What can you use true vision for? A ton of stuff, from understanding your environment, to understanding people at work (your boss, your colleagues, your clients), to deconstructing emotions.
Example: I was in Sienna, Italy, one summer a few years back. My daughter was 7 months old, in my arms, with a wet diaper. My mother was behind me, nursing a bad hip, barely walking. My husband was ahead of me almost lost in the huge tourist crowds, on the verge of an asthma attack. I was in the middle of Sienna, one of the most magnificent medieval towns in the world. Sienna was of course, gorgeous and at that moment, completely inaccessible to me because all these other issues and worries were fully occupying the bandwidth I had. Completely aware that I might never be in Sienna ever again in this lifetime, I did something very simple and most powerful, something that I keep using as a technique all the time, something that I recommend to you when you feel stressed.
I stopped.
I wanted to “file away” a memory of that beautiful place so I can revisit it later, in solitude, to rewind the tape and enjoy Sienna, if not in real time, at least in my mind’s eye. I literally stopped in the middle of that plaza and scanned my surroundings, literally taking mental photographs, smelling the air, listening to the din of the crowd, feeling the wind and the sun on my face. I said to myself: “I can’t enjoy it now, but nobody can prevent me from enjoying it later. This memory is mine and mine alone.” It took a few seconds – a few seconds of true vision – and then I walked away, searching for my family, up ahead.

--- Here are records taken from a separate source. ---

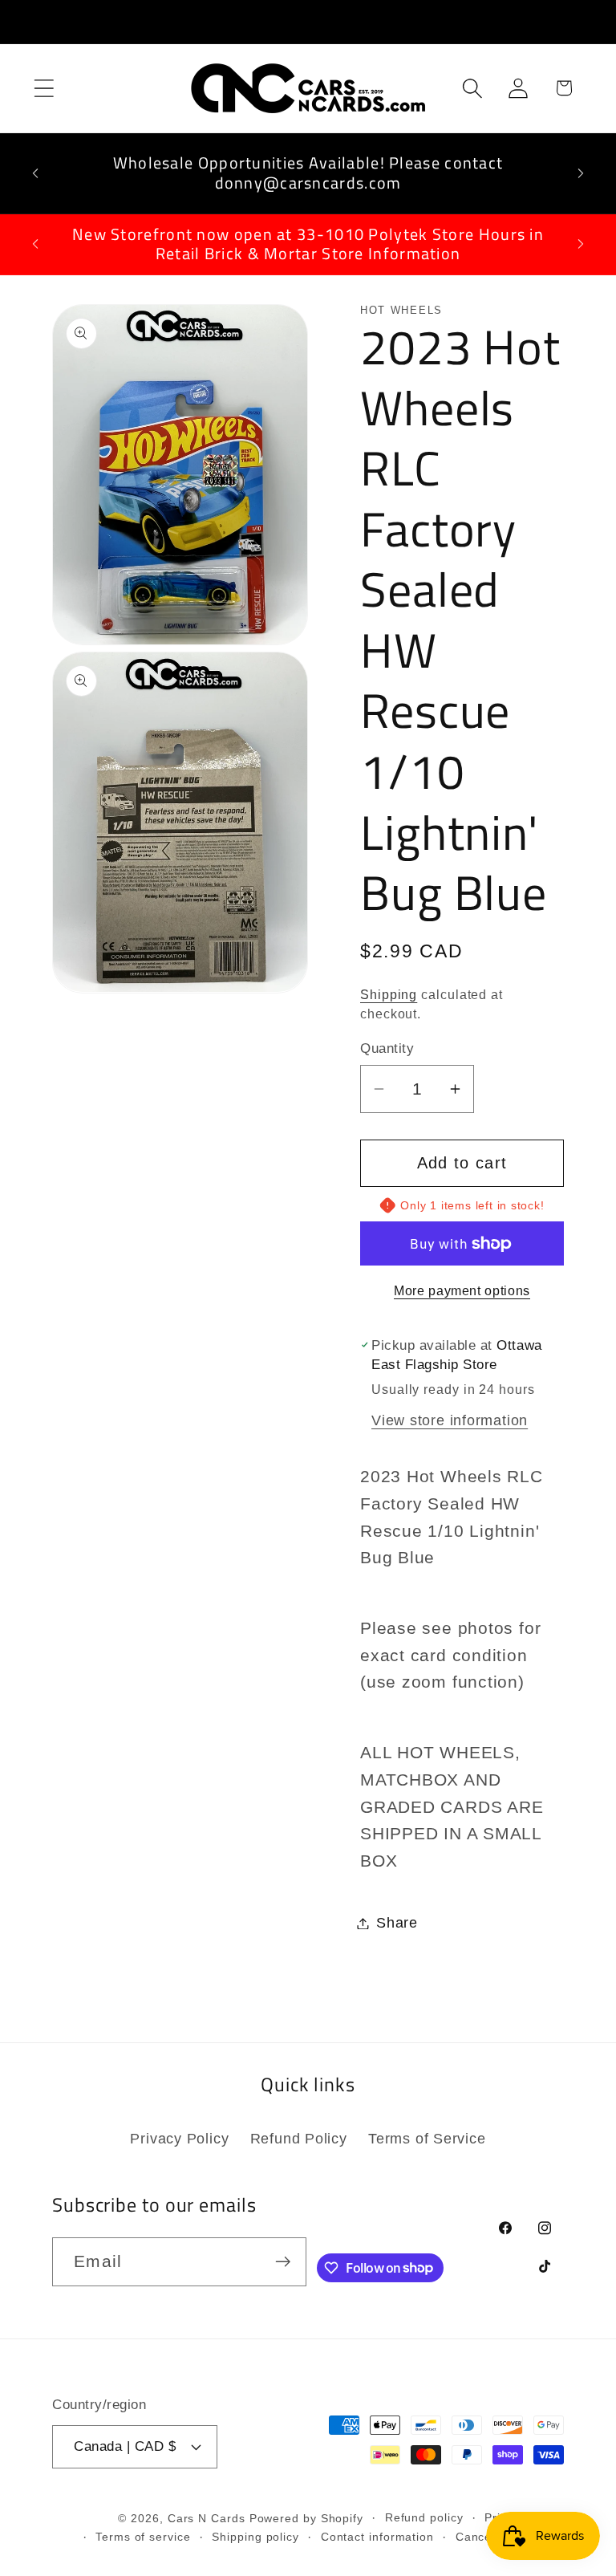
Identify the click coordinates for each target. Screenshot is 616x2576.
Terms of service (143, 2536)
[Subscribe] (283, 2261)
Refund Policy (298, 2139)
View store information (449, 1420)
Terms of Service (426, 2139)
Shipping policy (255, 2536)
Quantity (387, 1048)
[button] (44, 88)
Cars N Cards (206, 2518)
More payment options (462, 1291)
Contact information (377, 2536)
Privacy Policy (179, 2139)
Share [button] (397, 1923)
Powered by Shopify (306, 2518)
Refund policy (424, 2517)
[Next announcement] (580, 173)
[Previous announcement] (35, 173)
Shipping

If the banking of that rich, textured, beautiful memory would have been the only outcome of that true vision moment, that would have been enough. To my amazement however, as I was walking away, I noticed that everything had shifted internally. My daughter’s diaper was still wet, and nothing had changed in the health of my mom or husband, but my internal framework was completely different. I didn’t feel overwhelmed anymore. I wasn’t irritated. I was light as a feather. I was happy.
That is the gift of true vision.
If paying attention to detail to feed the brain with information is the ability to see at the micro level, true vision is macro level. True vision is looking for the things between the things, for the whole, for the tapestry of myriad things and how they come together. Combine the two, and well, you’ve truly got your superpower.